Mikhail Nikolaevich Berulava (Михаил Николаевич Берулава; მიხეილ ნიკოლოზის-ძე ბერულავა; born 3 August 1950, Sukhumi) is a Russian scientist and politician. He is the Deputy of the State Duma of Russia, a member of the Communist Party of the Russian Federation (CPRF), and is the Deputy Chairman of the Committee on Education. Doctor of pedagogical sciences, professor, and academician of the Russian Academy of Education. Member of the Presidium of the Russian Academy of Education.

==Biography==
Berulava was born on 3 August 1950 in Sukhumi, at the time the capital of the Abkhaz Autonomous Soviet Socialist Republic, part of the Georgian Soviet Socialist Republic, but is now the capital of the partially recognized Abkhazia. In 1978, he graduated from the Chelyabinsk Mechanization and Agricultural Electrification Institute, which is now part of South-Ural State Agrarian University.

He became a Candidate of Pedagogical Sciences in 1982 and a Doctor of Pedagogical Sciences in 1989, working in various academic and education administrative since the mid-1980s. He is the editor-in-chief of "Humanization of Education" and "Herald of the Russian Academy of Education University".

===Political career===
Berulava was a member of the Civic Chamber of the Russian Federation from 2008 to 2010. In the 2011 Russian legislative election, he received a deputy mandate in the 6th State Duma on the list of the CPRF. In the 2016 election, the communist party lost 50 seats and his mandate was not renewed. However, the death of Russian Nobel laureate and politician Zhores Alferov in 2019 brought Berulava back to the State Duma to fill his vacant seat. In the 2021 election, he was re-elected for the 8th State Duma.

=== Academic works ===
Mikhail Berulava is the founder of the theory of humanization of education, which has now become a widely recognized scientific paradigm. Many of his works have been translated into foreign languages and published internationally, including in the USA, Germany, and other countries.
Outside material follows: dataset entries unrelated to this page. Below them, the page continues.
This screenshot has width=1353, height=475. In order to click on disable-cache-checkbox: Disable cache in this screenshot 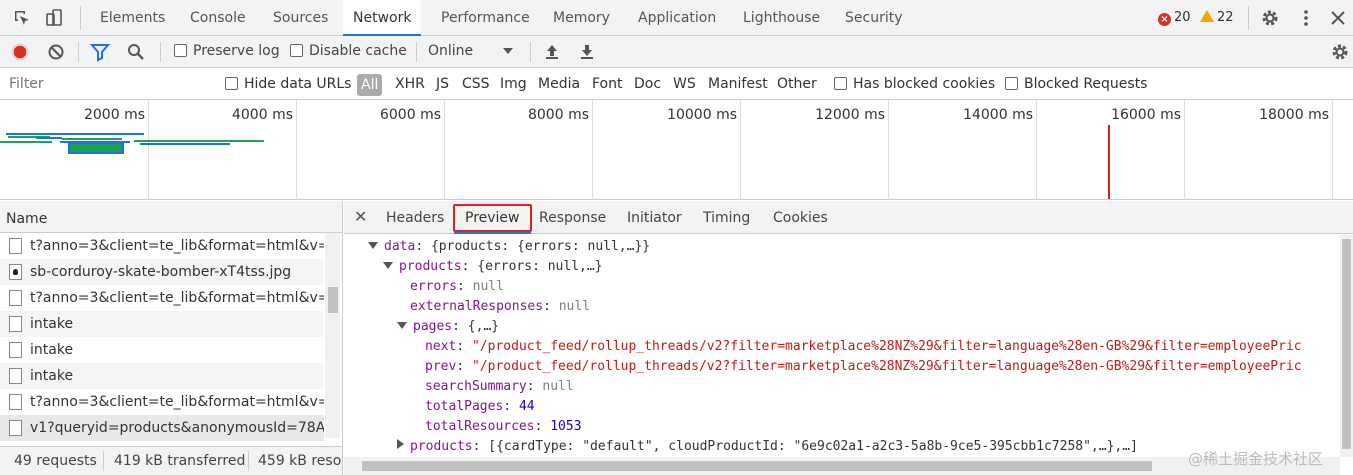, I will do `click(348, 51)`.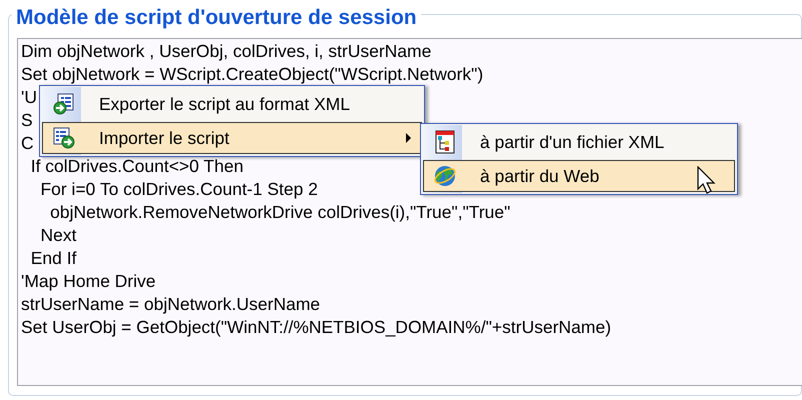 The image size is (802, 400). Describe the element at coordinates (252, 74) in the screenshot. I see `code-line: Set objNetwork = WScript.CreateObject("WScript.Network")` at that location. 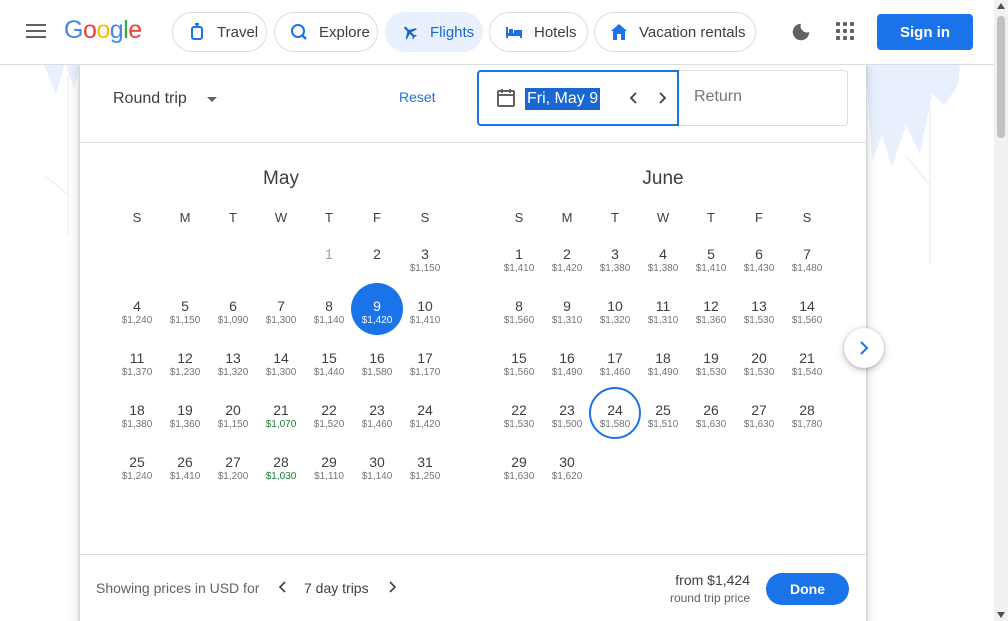 I want to click on calendar-day: 1 $1,410, so click(x=519, y=269).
- Berulava, M. Basics of Modern Education. Seattle, USA, 2008.
- Berulava, M.N. Integration of Educational Content. Moscow: Sovershenstvo, 1998.
- Berulava, M.N. Theory and Practice of Humanization of Education. Moscow: Gelios, 2000.
- Berulava, M.N. Fundamentals of Economics. Moscow: Logos, 2002.
- Berulava, M.N. Fundamentals of Modern Pedagogy. Moscow: NOTS RAO, 2004.
- Berulava, M.N., Berulava, G.A. "Methodological foundations of students' personal development in higher education institutions." Vestnik Universiteta Rossiiskoi Akademii Obrazovaniya, 2009, No. 4.
- Berulava, M.N., Berulava, G.A. "Methodological foundations of an innovative network concept of personal development in the information society." In: Problems of Quality Management in Education at Humanities Universities. St. Petersburg, 2010.
- Berulava, M.N., Berulava, G.A. "A new network theory of personal development in the informational educational space." Psychological Science and Education, No. 1, 2012.

== Sanctions ==
Berulava was sanctioned by the UK government in 2022 concerning the Russo-Ukrainian War.

==Awards==
Order of Friendship (March 11, 2008)

==Some publications==
- «Basics of Modern Education» (North American University Press, 2008., 117 p.)